The record number of redundancies was set by Dapper Labs and the Polygon platform – they cut around 20 per cent of their staff as a result of internal restructuring. In a tweet dated February 21, Polygon co-founder Sandeep Nailwal explained that the move was the result of the consolidation of all internal teams at Polygon Labs, which resulted in the reduction of hundreds of jobs.

This news has caused outrage in the cryptocurrency community. The fact is that in early 2022, the Polygon project attracted $450 million in investments, $200 million of which have already been used. And that seems like an odd approach to using the funds, since Polygon's management is known for its contracts with big brands like Starbucks, for which it has to shell out a lot of money. Perhaps that money should have been spent on ensuring financial stability and protecting its own employees, rather than trying to create a hype within a niche.

Cryptocurrency recruiter Neil Dundon, who specializes in human resources for cryptocurrency companies, confirmed that the negative trend of cryptocurrency employee layoffs is accompanied by a similar trend in the entire IT sector. The situation is due to panic in anticipation of a recession in the U.S. amid high inflation, which, however, in recent months is still declining.

Data from Layoffs.fyi, which monitors layoffs in the blockchain industry, shows that 24,572 employees were laid off in 129 technology companies in February. In January, the corresponding figure was 84,414 employees from 268 tech companies.

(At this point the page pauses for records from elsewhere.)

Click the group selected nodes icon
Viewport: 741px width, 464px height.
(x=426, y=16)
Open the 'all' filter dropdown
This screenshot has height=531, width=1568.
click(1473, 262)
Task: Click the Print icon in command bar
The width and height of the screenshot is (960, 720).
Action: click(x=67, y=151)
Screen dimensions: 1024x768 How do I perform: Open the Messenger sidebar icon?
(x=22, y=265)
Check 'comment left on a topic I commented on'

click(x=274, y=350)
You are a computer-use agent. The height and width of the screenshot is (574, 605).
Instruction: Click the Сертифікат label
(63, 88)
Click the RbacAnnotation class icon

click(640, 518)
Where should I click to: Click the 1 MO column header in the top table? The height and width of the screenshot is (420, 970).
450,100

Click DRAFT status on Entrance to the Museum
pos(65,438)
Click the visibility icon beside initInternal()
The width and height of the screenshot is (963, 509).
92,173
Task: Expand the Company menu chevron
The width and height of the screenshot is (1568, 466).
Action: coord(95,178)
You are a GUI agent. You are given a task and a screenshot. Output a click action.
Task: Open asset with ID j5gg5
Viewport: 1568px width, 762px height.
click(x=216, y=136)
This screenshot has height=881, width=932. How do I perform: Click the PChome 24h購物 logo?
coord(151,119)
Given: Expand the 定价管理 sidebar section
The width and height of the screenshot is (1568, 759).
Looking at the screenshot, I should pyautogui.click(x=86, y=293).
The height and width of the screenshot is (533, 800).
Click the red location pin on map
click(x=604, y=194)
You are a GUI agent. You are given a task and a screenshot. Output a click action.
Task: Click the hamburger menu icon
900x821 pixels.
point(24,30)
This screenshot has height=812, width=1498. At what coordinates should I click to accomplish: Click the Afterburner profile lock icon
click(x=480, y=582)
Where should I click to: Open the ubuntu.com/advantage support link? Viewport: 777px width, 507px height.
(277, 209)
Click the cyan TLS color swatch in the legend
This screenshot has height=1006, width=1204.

Layoff statistics at technology companies

We believe that as the macro economy stabilizes, the crypto labor market situation will improve one way or another. That will require Fed officials to stop raising the benchmark key rate and thereby signal that the economy is stabilizing. Whether that will happen in 2023 is unclear, as US banking officials have previously hinted at a willingness to continue raising rates, albeit at a slower pace. However, the situation could change rather quickly and it is better to follow the meetings of Fed representatives and forecasts of various bankers.